The man then ventures over to the bench that the two are standing next to. Without saying a word, he grabs the girl and begins to kiss her. In a rage, the boyfriend attempts to separate the two to no avail. The man continues to kiss the young college girl as she tries to squirm away from him. Separating from him, the girl demands an apology but the man refuses. He begins to walk away but a group of soldiers who were present during the spectacle block his path of escape. The soldiers demand the man to give the young woman an apology. He refuses to acknowledge his wrong doings towards the woman, and the soldiers begin to hit the man and the young woman walks over and spits at him.
The film is brought to a later moment and we see the young woman shopping in a store. She discovers an art book that she likes but realizes she cannot afford the entire book. She glances around her and then rips a page out of the book. On her way out of a store, she sees a wallet and pockets it. Continuing onward, she leaves the store behind her and is then immediately confronted by a man who says that the wallet she stole is his and within the wallet is a vast amount of money. The girl hands over the wallet to the man and the man begins to thumb threw it. He reveals to her that the money is missing and that she now owes him all the money.
Bad Guy, like many of Kim Ki-duk’s films, follows silent characters who rarely talk but whose actions are capable of explaining their emotions. With that in mind, throughout the film, an eerie feeling is present, which leaves the viewer wondering what is going to happen next. With each passing moment, we soon discover the dark life that is ahead for the young woman. Forced to work in a brothel to pay off her dept, the young woman finds herself confronted by the man that kissed her as now he is her bodyguard.
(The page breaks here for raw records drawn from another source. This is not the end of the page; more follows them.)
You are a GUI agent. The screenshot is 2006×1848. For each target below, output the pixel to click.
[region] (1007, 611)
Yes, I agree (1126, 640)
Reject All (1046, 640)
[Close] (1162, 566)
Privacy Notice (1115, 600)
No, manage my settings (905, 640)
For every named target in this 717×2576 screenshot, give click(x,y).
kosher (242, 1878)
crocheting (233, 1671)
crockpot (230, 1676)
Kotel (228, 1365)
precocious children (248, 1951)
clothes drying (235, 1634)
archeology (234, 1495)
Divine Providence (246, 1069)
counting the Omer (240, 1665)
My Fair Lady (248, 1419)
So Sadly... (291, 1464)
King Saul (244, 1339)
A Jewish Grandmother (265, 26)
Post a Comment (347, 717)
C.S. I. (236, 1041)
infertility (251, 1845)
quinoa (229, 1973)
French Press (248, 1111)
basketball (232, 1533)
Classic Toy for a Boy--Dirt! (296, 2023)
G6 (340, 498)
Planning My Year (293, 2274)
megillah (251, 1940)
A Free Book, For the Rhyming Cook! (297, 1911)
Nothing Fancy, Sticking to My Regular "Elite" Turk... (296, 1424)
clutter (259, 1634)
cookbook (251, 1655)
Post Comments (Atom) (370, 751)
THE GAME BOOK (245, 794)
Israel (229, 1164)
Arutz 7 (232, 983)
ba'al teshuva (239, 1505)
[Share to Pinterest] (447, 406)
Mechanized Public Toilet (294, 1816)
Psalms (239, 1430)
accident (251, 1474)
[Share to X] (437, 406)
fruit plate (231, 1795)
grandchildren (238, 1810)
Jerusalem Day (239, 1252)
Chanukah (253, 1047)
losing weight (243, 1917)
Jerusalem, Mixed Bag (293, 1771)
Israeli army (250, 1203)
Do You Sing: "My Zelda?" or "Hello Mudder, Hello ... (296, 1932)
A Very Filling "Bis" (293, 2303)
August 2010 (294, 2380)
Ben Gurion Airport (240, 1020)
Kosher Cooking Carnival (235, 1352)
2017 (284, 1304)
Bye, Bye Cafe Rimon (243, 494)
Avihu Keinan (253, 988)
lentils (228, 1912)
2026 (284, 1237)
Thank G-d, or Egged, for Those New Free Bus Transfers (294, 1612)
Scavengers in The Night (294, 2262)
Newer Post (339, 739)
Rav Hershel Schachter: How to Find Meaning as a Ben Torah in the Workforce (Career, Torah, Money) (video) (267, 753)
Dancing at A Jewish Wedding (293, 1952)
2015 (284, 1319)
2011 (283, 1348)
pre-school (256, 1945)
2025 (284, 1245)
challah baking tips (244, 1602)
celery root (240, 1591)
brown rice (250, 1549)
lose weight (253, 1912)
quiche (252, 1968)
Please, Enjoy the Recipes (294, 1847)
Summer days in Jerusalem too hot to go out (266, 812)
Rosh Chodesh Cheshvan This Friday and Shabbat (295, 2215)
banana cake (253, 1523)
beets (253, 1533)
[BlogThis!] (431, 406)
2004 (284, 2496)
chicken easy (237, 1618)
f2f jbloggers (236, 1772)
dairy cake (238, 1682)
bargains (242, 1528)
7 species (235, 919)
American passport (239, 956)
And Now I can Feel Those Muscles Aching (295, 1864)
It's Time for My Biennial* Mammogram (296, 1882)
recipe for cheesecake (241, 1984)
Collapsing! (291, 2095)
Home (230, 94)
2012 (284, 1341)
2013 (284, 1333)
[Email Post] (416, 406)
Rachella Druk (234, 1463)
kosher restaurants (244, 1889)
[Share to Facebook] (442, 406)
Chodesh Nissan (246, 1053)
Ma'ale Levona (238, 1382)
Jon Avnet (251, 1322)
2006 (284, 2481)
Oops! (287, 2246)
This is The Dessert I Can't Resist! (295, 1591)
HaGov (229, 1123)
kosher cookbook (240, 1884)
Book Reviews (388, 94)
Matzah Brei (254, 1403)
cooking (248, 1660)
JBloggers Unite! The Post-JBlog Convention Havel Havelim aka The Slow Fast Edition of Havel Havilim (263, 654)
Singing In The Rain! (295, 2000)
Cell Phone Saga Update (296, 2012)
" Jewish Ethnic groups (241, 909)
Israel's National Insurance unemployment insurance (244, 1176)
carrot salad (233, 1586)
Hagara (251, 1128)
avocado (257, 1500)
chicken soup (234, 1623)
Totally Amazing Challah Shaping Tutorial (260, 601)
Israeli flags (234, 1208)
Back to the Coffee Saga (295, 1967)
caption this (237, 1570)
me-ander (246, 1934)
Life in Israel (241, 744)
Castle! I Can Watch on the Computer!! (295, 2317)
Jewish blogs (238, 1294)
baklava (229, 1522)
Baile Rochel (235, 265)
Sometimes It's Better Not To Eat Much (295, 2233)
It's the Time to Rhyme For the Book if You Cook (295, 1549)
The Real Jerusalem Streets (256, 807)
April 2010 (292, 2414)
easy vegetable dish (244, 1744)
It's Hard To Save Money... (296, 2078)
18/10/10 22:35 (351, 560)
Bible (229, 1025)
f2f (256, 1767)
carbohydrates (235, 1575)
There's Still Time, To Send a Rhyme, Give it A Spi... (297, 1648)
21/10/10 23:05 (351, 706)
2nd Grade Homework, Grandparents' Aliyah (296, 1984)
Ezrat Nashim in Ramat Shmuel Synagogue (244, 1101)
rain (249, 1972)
Bad Guy is different from other films by Kim Ki-duk I have seen in the sense that it feels darker than most of. Watching the film can become hard to continue at times, but curiosity keeps one watching as we want to see where Kim Ki-duk takes us. With each passing moment, as more is revealed to the audience, we discover that an unlikely bond has formed between two people of two different worlds. This delicate bond is what keeps the characters from being completely taken over in this dark underground world to which they have been brought. Even with the bond being forged within dark undertones, it still manages to shed some light in a world that has hardly any good left within it.